Written exercise – Quote the lines below word for word, from the line containing "Click the 1K likes count" through the line containing "point(500,556)", both included. Leave the pictures out of your answer.

Available records –
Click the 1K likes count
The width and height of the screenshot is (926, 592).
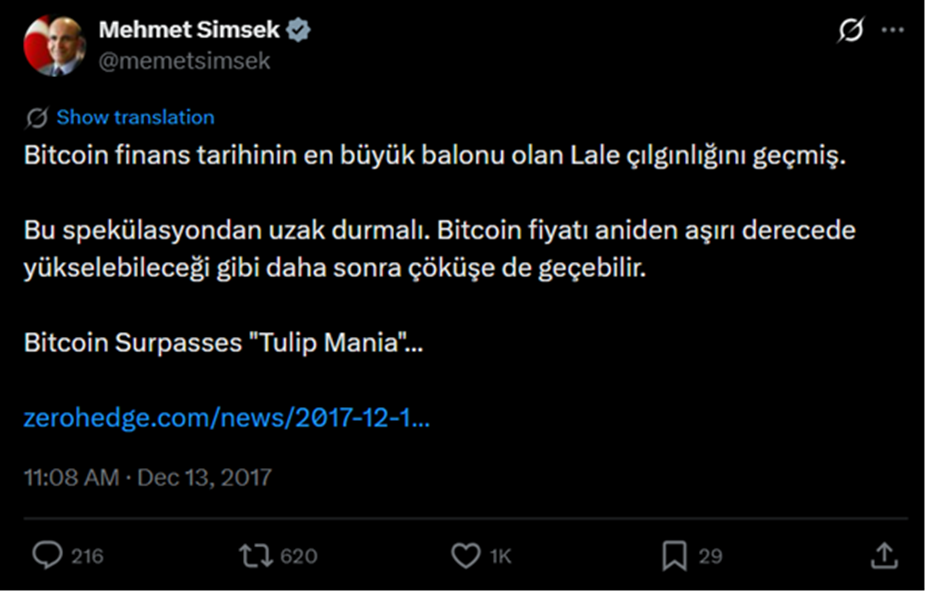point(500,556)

---

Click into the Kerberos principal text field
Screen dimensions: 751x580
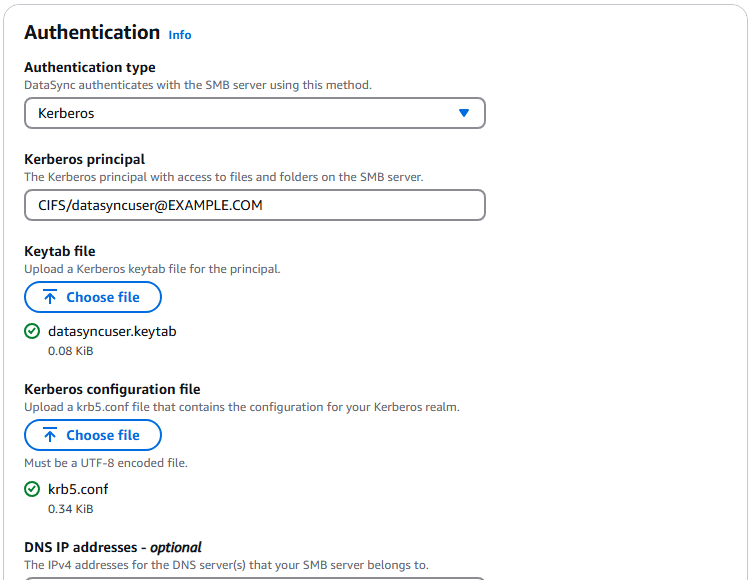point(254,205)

==

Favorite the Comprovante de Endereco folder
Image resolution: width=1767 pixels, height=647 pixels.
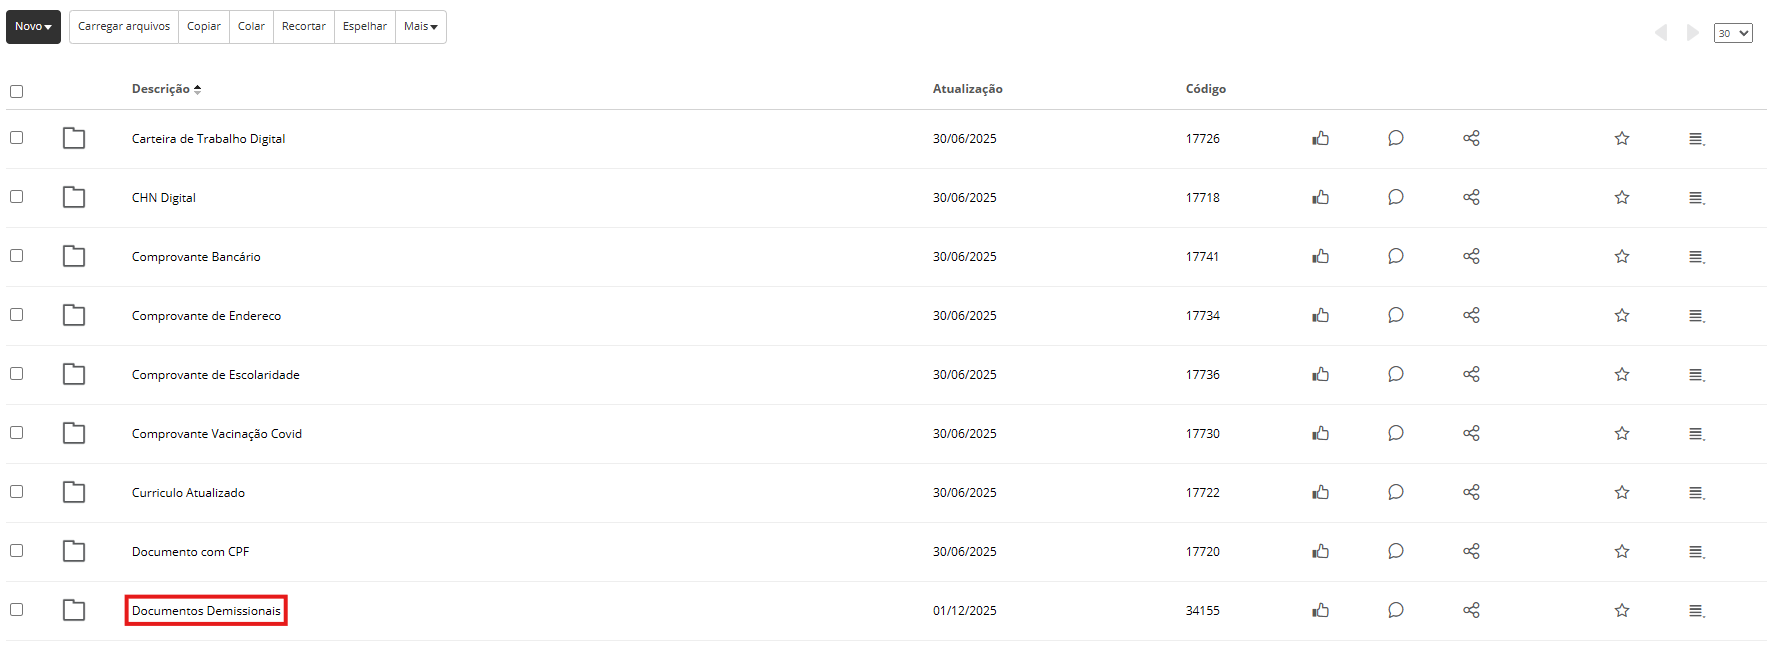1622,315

Response to this exercise –
Click the 1K likes count
The width and height of the screenshot is (926, 592).
point(500,556)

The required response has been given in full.